If they live until 90, that is almost 30 years of living off their savings. They have worked for forty years, for goodness sake. It is unrealistic to be retired almost as many years as you worked.
Scenario #3
Ron and Rita, age 65. Fortune Cookie Writer and Stuntwoman.
Ron SS= $2000
Rita SS= $2400
$500,000 in retirement accounts, $100,000 in the bank.
No mortgage.
Their take-home pay is $5200 a month. They have learned to live below their means and are cautious with their money.
Can they retire?
Yes. They have many options because their budget is around $4000 a month. They will have more than they need, including the $2000 a month they can take from their retirement accounts and their Social Security. It is more than their take-home pay now!
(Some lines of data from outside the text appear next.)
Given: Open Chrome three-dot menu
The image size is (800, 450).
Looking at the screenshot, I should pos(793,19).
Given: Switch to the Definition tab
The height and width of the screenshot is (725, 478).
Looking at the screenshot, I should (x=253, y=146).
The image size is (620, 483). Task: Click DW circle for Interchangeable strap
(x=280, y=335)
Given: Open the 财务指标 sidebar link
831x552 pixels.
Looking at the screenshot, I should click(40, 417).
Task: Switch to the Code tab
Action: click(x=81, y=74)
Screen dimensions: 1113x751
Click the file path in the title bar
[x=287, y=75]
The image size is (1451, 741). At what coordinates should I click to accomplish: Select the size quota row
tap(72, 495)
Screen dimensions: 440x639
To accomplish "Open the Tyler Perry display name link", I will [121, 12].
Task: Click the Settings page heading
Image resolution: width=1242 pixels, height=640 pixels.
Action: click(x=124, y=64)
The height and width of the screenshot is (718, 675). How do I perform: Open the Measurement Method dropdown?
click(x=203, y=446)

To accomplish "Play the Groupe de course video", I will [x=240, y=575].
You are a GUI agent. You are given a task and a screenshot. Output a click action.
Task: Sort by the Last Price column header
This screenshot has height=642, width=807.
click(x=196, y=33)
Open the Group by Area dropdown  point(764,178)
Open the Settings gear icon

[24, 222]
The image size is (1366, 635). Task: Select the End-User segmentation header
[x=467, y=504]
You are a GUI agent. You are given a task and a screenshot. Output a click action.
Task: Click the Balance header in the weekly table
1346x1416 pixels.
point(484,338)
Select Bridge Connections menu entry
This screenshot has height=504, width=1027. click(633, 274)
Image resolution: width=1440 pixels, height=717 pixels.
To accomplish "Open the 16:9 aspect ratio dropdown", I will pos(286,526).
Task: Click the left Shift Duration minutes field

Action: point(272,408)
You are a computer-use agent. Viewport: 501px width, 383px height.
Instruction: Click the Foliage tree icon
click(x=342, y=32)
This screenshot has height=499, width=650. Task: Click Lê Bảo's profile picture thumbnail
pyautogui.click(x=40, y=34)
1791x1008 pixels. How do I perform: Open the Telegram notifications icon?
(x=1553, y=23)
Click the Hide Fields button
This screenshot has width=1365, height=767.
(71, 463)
I cannot emphasize this enough. If you want to retire earlier, you must trim your budget. This means no house upgrades, very little traveling, cooking most of your meals, and keeping an eye on all purchases.
I’ve found that someone without debt can earn $3500 a month if willing to live an extremely simple life. It may be a simple life, but we already live in paradise.
Blue-collar clients often can retire earlier because they have learned to live on small salaries. They have built up the habits necessary to live on their retirement income. At the same time, I work with many professionals, making well into the six figures. They are used to doing what they want when they want, frequently not even looking at the price.
That is a recipe for disaster. Without millions saved up, it is almost impossible to reproduce a $300,000 salary in retirement.
Let’s review the main points.
You probably can’t retire at 62.
Social Security increases by 8% per year if you wait.
Medicare kicks in at 65.
You will need more than $500,000 to get you through thirty years of retirement.
Put as much into your 401k as you can. Seriously. Go online right now and increase it. (
Keep your money working in stocks and bonds, with at least half in stocks.
Budget, by far, is the most significant determining factor for your retirement date.